Exercise - Rewrite all of the items below, replacing "Viewport" with "Window" wherever it occurs and changing nothing else. Omit the pictures from your answer.

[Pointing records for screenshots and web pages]
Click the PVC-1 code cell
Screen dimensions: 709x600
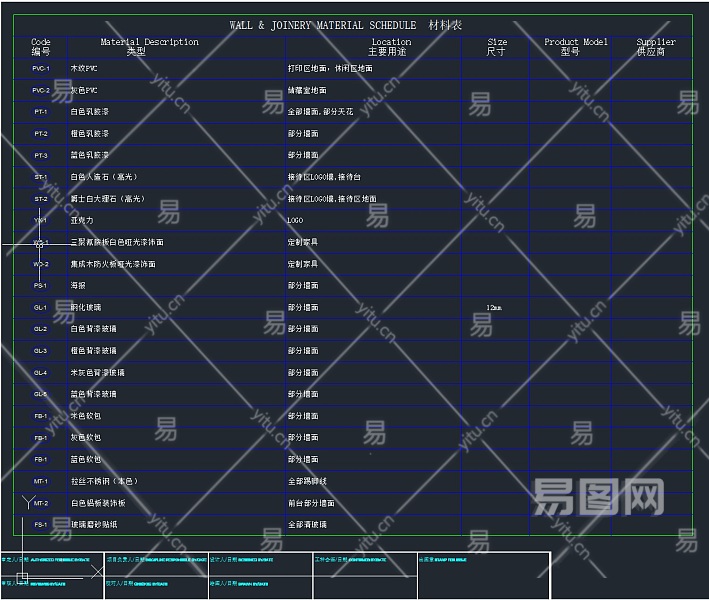tap(41, 68)
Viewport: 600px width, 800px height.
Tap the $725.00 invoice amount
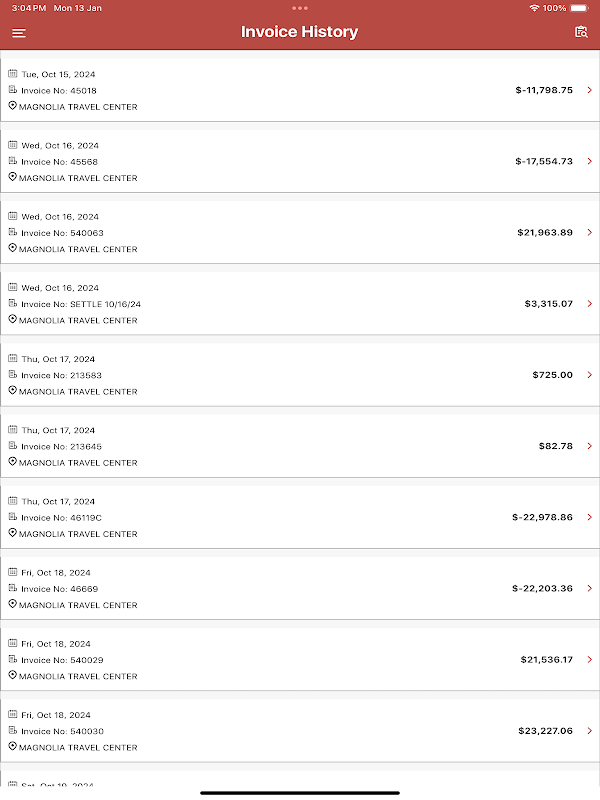point(552,375)
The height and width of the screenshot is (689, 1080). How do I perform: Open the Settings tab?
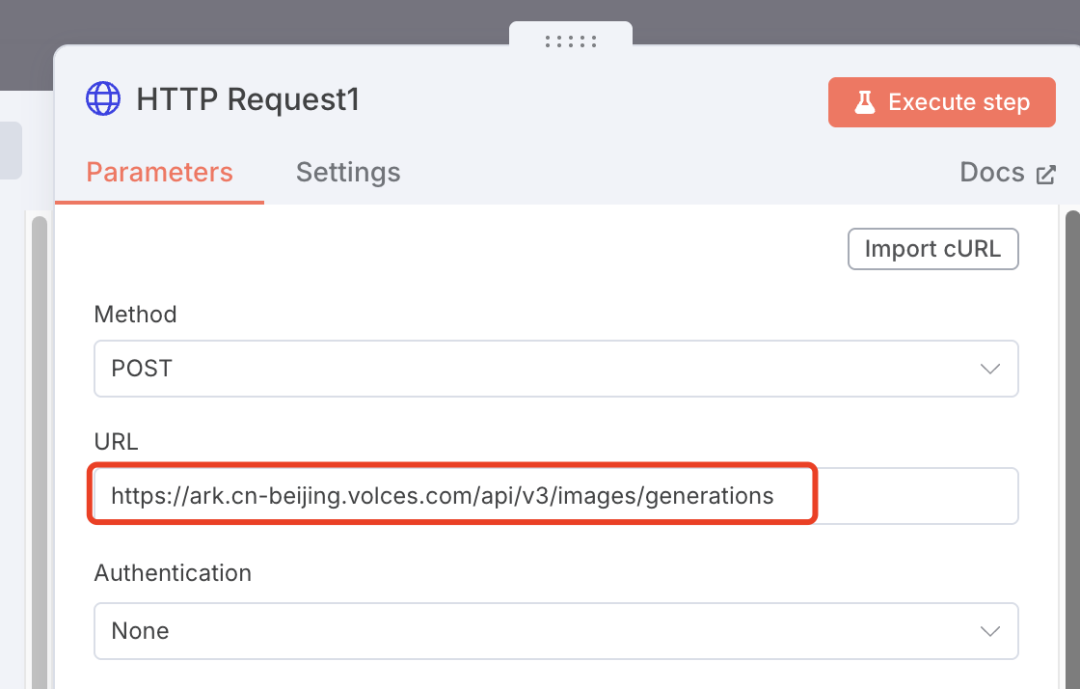(348, 172)
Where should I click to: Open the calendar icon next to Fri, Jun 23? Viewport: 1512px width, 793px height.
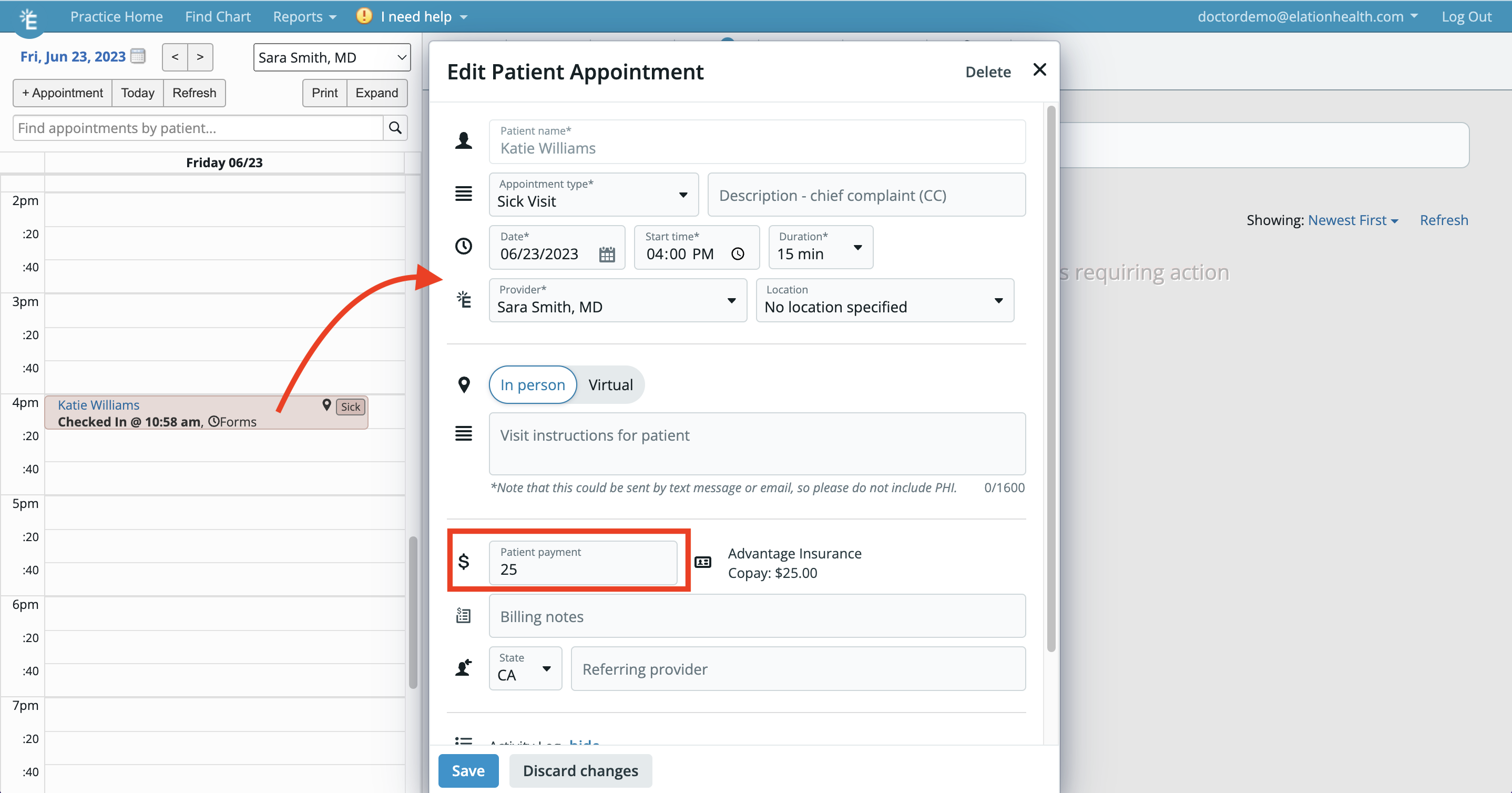click(137, 56)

The answer -
Click the PVC-1 code cell
Screen dimensions: 709x600
tap(41, 68)
Window: 600px width, 800px height.
Tap the $725.00 invoice amount
point(552,375)
The height and width of the screenshot is (689, 1080). How do I perform: Open the Settings tab?
(348, 172)
Where should I click to: Open the calendar icon next to Fri, Jun 23? Window: 1512px width, 793px height.
click(137, 56)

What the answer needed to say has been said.